Q3 2025 earnings summary
15 Nov, 2025Executive summary
Core revenues rose 2.3% year-over-year to €211.2 million for the nine months ended 30 September 2025, with Q3 growth accelerating to 2.9%, driven by Media Distribution and Digital Infrastructure.
Adjusted EBITDA increased 2.8% to €146.1 million, with a 69.2% margin, supported by traditional business growth, cost control, and non-core benefits.
Net income was stable at €70.6 million, with minor growth, despite higher depreciation and non-recurring expenses.
Recurring free cash flow reached approximately €94 million, despite higher maintenance capex and dividend payments.

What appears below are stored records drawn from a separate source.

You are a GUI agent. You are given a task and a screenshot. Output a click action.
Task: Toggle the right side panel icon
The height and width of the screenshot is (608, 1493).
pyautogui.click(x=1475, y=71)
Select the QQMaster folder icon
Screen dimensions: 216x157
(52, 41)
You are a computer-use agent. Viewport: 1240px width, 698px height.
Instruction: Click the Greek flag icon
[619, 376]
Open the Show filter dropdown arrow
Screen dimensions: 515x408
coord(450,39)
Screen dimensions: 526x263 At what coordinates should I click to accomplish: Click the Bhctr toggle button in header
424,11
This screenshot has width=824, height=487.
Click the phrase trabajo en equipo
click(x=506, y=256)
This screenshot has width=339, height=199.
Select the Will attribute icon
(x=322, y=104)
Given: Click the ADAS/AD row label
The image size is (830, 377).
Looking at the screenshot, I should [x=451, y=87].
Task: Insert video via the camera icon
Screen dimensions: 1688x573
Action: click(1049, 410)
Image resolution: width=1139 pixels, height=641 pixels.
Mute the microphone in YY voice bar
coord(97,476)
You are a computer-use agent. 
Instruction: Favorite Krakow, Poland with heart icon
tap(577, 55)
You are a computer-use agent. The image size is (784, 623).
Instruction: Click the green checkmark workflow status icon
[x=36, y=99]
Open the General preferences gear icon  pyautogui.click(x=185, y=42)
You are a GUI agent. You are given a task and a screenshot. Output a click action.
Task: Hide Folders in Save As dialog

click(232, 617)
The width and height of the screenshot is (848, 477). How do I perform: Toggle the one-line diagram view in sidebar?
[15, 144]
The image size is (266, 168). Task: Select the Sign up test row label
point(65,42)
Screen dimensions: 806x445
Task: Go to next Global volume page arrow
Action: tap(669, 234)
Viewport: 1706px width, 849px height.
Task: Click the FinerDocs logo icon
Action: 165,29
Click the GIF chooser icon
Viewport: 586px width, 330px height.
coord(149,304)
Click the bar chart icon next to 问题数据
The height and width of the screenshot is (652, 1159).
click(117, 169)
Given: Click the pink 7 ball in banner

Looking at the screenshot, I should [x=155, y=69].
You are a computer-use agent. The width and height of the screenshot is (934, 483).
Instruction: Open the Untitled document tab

Net debt increased to €164.4 million, mainly due to €89.6 million in dividend payments.
Financial highlights
Core revenues reached €211.2 million (+2.3% year-over-year); Media Distribution up 2.2%, Digital Infrastructure up 3.4%.
Adjusted EBITDA margin improved to 69.2% from 68.9% year-over-year.
Net income stable at €70.6 million (+0.1% year-over-year).
Capex totaled €25.4 million, with maintenance capex at €14.1 million and development capex below prior year.
Net invested capital stood at €338.3 million as of 30 September 2025.
Outlook and guidance
2025 guidance for adjusted EBITDA increase is confirmed, with expectations above 2024 levels, driven by traditional business and non-recurring benefits.
Maintenance capex is projected to be higher than 2024 and above the Industrial Plan average, while development capex will be lower due to project phasing.
2027 EBITDA and recurring free cash flow targets are confirmed, with only a low to mid-single digit potential gap in EBITDA due to delayed diversification, offset by mitigation measures.
Delays in photovoltaic and edge data center projects shift some investments and revenue contributions to 2028, but cumulative CapEx and long-term returns are unaffected.